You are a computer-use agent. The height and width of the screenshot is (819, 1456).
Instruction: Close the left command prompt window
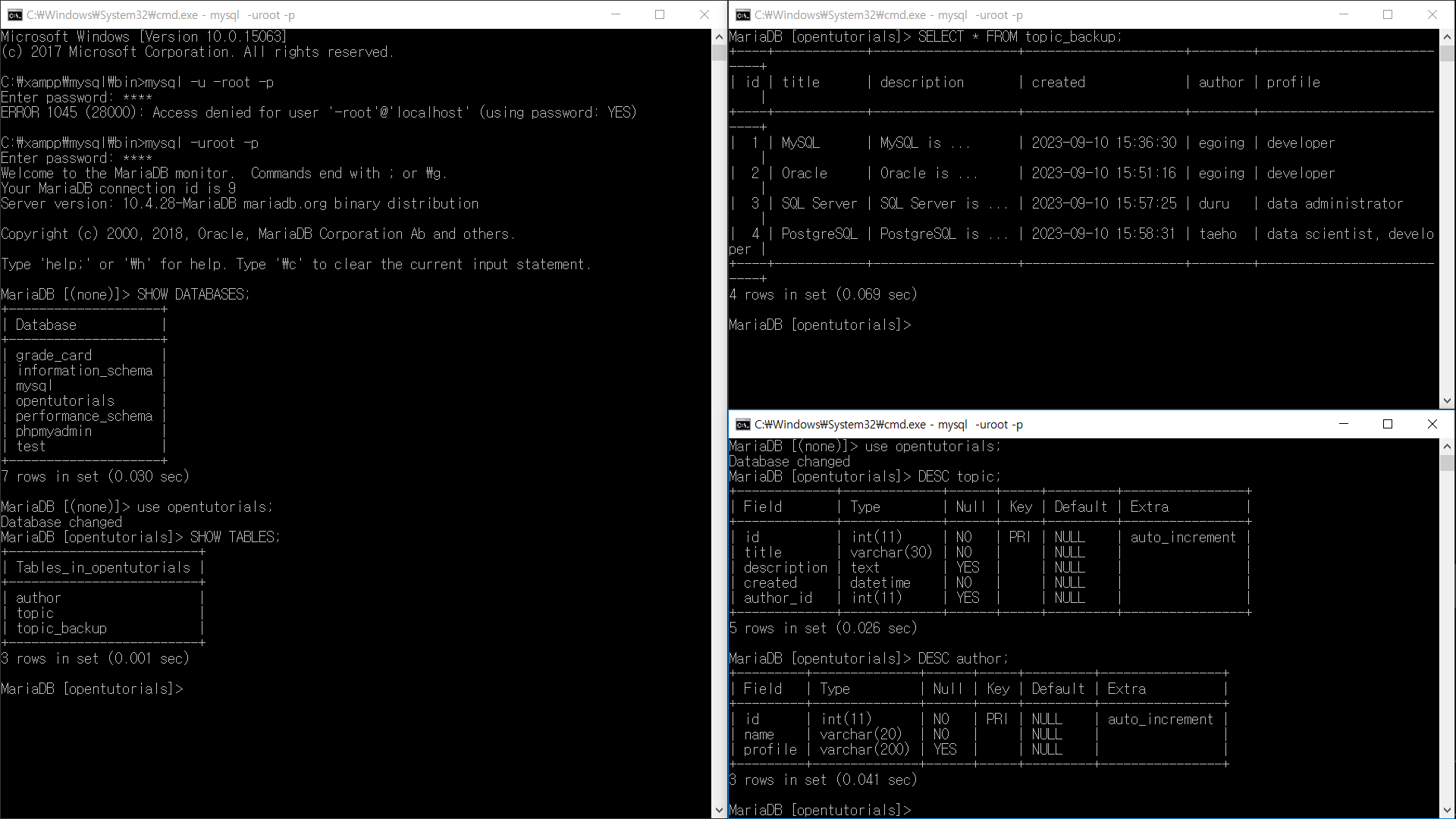704,14
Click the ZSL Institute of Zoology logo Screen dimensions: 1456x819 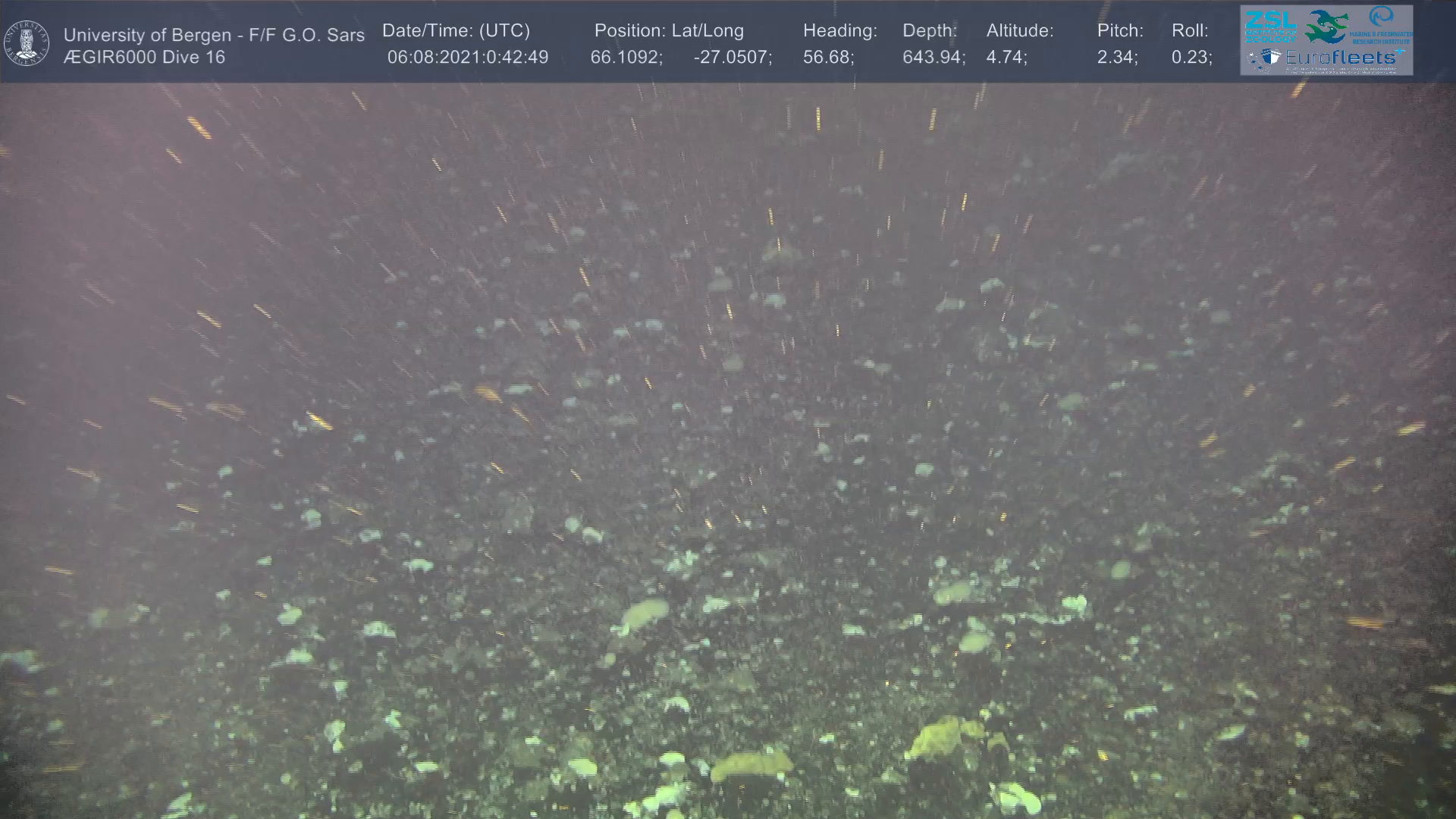[x=1270, y=26]
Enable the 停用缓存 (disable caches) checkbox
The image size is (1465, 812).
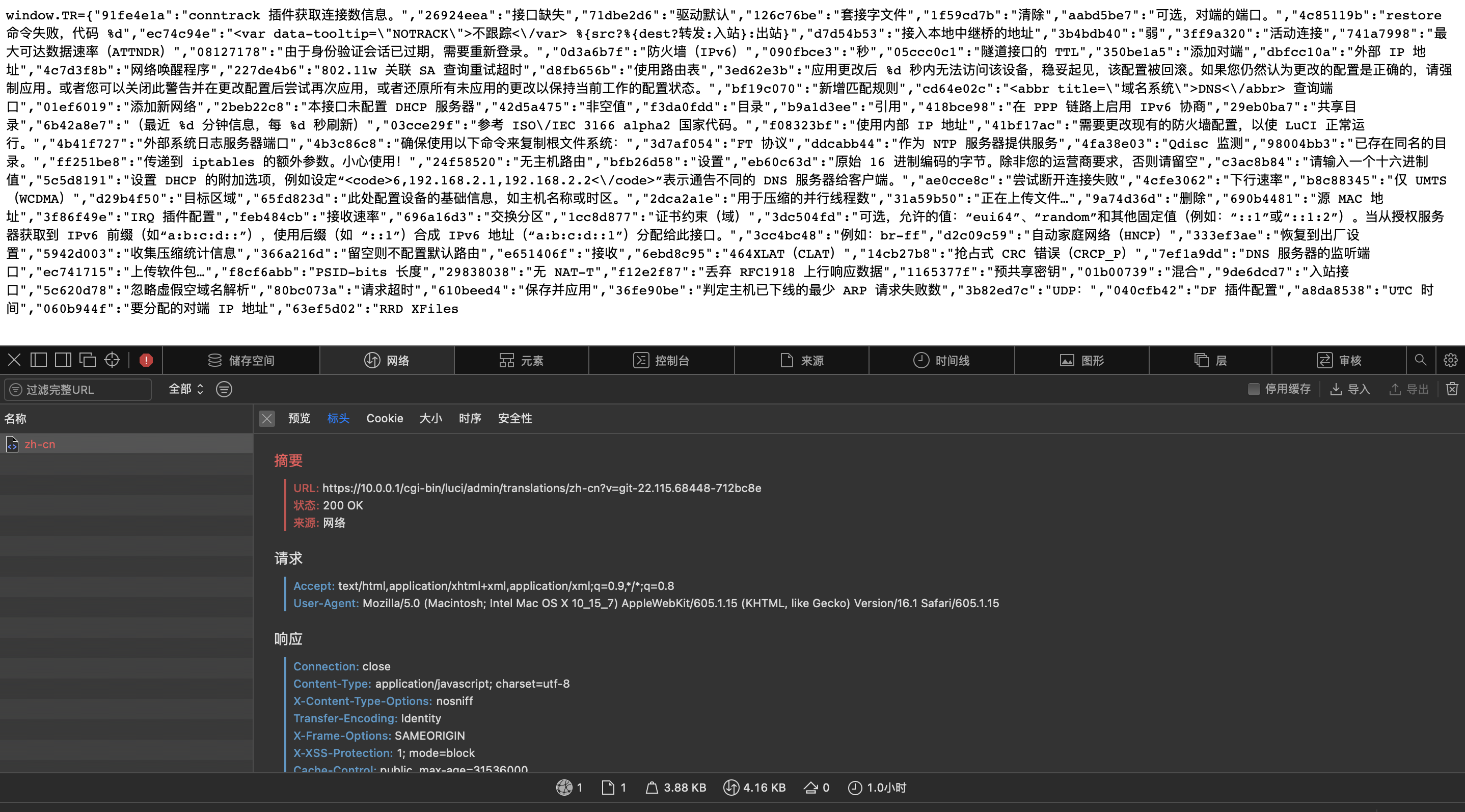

----

WORK TO BE COMPLETED
Give back, word for word, the lines from the one with "Enable the 停用缓存 (disable caches) checkbox" to the end of the records above, and no pictures.

TASK RESULT
Enable the 停用缓存 (disable caches) checkbox
The image size is (1465, 812).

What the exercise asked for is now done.